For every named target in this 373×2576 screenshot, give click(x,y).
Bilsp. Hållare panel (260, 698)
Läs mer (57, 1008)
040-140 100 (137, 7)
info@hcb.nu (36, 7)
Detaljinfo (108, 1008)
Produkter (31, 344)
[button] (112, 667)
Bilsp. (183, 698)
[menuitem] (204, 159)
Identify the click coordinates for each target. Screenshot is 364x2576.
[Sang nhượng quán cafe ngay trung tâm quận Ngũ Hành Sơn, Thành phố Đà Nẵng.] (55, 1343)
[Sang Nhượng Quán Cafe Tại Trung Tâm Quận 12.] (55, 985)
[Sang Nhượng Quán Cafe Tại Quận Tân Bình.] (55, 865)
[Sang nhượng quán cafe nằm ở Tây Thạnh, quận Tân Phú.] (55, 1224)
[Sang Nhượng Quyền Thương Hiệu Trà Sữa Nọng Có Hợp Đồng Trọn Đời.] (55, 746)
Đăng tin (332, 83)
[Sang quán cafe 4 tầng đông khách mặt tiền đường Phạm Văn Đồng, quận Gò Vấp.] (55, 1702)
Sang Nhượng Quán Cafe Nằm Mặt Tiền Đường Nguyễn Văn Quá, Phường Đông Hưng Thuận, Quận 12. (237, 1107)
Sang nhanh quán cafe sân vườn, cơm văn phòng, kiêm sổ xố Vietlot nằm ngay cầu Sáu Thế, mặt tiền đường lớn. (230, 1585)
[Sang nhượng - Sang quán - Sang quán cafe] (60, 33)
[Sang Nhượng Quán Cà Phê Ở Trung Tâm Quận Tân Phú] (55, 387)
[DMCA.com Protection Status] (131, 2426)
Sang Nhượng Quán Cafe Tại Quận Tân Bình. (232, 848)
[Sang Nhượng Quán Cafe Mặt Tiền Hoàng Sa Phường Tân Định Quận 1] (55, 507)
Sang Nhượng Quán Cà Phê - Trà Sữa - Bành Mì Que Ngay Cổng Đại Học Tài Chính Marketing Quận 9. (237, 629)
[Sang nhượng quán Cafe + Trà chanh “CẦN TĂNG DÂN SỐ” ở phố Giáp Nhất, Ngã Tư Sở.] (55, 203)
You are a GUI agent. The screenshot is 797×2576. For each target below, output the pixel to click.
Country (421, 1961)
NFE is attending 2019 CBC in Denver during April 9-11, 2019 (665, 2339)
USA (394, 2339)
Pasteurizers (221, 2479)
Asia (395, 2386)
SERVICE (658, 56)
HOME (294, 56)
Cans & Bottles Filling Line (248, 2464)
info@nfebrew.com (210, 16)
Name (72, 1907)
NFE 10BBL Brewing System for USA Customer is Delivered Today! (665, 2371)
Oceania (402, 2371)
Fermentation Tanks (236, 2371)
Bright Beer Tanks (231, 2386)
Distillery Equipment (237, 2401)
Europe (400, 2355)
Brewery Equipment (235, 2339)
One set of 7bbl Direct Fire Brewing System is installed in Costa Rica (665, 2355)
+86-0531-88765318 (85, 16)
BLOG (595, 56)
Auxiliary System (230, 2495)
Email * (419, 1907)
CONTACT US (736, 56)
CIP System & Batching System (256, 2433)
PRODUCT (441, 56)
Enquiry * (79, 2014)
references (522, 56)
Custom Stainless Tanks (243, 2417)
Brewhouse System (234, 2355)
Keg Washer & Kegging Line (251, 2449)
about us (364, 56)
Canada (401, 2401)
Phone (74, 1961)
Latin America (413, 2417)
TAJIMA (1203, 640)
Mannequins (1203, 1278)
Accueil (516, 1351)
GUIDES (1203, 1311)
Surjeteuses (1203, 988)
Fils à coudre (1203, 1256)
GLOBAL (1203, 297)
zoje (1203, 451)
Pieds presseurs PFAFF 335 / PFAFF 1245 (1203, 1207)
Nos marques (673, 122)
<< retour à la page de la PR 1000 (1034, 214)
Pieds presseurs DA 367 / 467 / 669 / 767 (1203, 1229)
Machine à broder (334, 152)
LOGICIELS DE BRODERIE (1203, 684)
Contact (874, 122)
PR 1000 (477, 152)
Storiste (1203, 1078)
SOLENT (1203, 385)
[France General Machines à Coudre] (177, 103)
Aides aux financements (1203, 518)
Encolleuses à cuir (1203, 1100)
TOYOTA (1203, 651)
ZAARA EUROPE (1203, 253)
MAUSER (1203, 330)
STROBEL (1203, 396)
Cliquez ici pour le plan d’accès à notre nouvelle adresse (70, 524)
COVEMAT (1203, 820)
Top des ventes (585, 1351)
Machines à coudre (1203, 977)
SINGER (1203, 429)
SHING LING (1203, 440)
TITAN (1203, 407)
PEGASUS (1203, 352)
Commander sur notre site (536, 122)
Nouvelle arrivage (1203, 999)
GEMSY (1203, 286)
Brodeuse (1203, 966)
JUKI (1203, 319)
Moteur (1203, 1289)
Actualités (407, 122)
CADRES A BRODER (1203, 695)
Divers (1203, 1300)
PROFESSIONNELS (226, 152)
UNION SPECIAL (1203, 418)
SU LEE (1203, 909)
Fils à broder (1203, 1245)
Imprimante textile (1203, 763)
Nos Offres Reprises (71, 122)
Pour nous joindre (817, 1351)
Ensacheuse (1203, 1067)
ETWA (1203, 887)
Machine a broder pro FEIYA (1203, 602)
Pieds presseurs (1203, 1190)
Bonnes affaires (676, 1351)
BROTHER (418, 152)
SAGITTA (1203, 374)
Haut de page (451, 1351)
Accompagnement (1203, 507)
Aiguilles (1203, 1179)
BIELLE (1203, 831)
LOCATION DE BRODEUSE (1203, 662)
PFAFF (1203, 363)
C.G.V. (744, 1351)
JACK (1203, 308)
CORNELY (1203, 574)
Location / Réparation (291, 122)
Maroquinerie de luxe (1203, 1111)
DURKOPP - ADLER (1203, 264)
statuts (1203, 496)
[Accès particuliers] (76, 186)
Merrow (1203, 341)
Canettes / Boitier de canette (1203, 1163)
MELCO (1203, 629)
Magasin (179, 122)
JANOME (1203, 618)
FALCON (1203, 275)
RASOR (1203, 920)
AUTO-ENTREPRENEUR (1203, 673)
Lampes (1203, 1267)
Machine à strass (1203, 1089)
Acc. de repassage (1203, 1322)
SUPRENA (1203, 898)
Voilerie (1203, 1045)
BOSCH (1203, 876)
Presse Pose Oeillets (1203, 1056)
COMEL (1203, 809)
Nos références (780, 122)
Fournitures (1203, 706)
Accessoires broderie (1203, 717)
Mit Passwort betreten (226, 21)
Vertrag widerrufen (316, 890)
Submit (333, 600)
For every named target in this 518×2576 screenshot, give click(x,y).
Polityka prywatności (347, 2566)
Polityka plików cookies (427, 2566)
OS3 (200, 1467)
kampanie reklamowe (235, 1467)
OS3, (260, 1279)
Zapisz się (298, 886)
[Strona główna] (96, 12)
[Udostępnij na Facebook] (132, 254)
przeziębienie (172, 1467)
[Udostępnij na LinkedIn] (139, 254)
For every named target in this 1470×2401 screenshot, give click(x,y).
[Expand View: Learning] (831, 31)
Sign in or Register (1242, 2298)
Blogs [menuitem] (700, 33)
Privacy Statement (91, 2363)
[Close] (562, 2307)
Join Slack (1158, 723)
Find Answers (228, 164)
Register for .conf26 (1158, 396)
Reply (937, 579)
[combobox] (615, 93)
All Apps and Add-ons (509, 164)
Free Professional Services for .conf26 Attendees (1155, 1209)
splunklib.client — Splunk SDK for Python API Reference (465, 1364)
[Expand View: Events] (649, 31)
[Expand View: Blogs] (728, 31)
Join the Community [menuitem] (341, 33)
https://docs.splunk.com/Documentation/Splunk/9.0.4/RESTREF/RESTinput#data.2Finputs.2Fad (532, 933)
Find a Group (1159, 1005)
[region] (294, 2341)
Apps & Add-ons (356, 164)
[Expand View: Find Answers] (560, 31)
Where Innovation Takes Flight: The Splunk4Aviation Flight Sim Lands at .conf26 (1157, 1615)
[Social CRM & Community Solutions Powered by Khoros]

■ ■ ■ ■

Problem to work on - Among the entries above, find the line with "Europe (400, 2355)" and the line with "BROTHER (418, 152)"; give again exactly these two lines and all lines between them.

Written answer -
Europe (400, 2355)
Brewery Equipment (235, 2339)
One set of 7bbl Direct Fire Brewing System is installed in Costa Rica (665, 2355)
+86-0531-88765318 (85, 16)
BLOG (595, 56)
Auxiliary System (230, 2495)
Email * (419, 1907)
CONTACT US (736, 56)
CIP System & Batching System (256, 2433)
PRODUCT (441, 56)
Enquiry * (79, 2014)
references (522, 56)
Custom Stainless Tanks (243, 2417)
Brewhouse System (234, 2355)
Keg Washer & Kegging Line (251, 2449)
about us (364, 56)
Canada (401, 2401)
Phone (74, 1961)
Latin America (413, 2417)
TAJIMA (1203, 640)
Mannequins (1203, 1278)
Accueil (516, 1351)
GUIDES (1203, 1311)
Surjeteuses (1203, 988)
Fils à coudre (1203, 1256)
GLOBAL (1203, 297)
zoje (1203, 451)
Pieds presseurs PFAFF 335 / PFAFF 1245 (1203, 1207)
Nos marques (673, 122)
<< retour à la page de la PR 1000 (1034, 214)
Pieds presseurs DA 367 / 467 / 669 / 767 (1203, 1229)
Machine à broder (334, 152)
LOGICIELS DE BRODERIE (1203, 684)
Contact (874, 122)
PR 1000 (477, 152)
Storiste (1203, 1078)
SOLENT (1203, 385)
[France General Machines à Coudre] (177, 103)
Aides aux financements (1203, 518)
Encolleuses à cuir (1203, 1100)
TOYOTA (1203, 651)
ZAARA EUROPE (1203, 253)
MAUSER (1203, 330)
STROBEL (1203, 396)
Cliquez ici pour le plan d’accès à notre nouvelle adresse (70, 524)
COVEMAT (1203, 820)
Top des ventes (585, 1351)
Machines à coudre (1203, 977)
SINGER (1203, 429)
SHING LING (1203, 440)
TITAN (1203, 407)
PEGASUS (1203, 352)
Commander sur notre site (536, 122)
Nouvelle arrivage (1203, 999)
GEMSY (1203, 286)
Brodeuse (1203, 966)
JUKI (1203, 319)
Moteur (1203, 1289)
Actualités (407, 122)
CADRES A BRODER (1203, 695)
Divers (1203, 1300)
PROFESSIONNELS (226, 152)
UNION SPECIAL (1203, 418)
SU LEE (1203, 909)
Fils à broder (1203, 1245)
Imprimante textile (1203, 763)
Nos Offres Reprises (71, 122)
Pour nous joindre (817, 1351)
Ensacheuse (1203, 1067)
ETWA (1203, 887)
Machine a broder pro FEIYA (1203, 602)
Pieds presseurs (1203, 1190)
Bonnes affaires (676, 1351)
BROTHER (418, 152)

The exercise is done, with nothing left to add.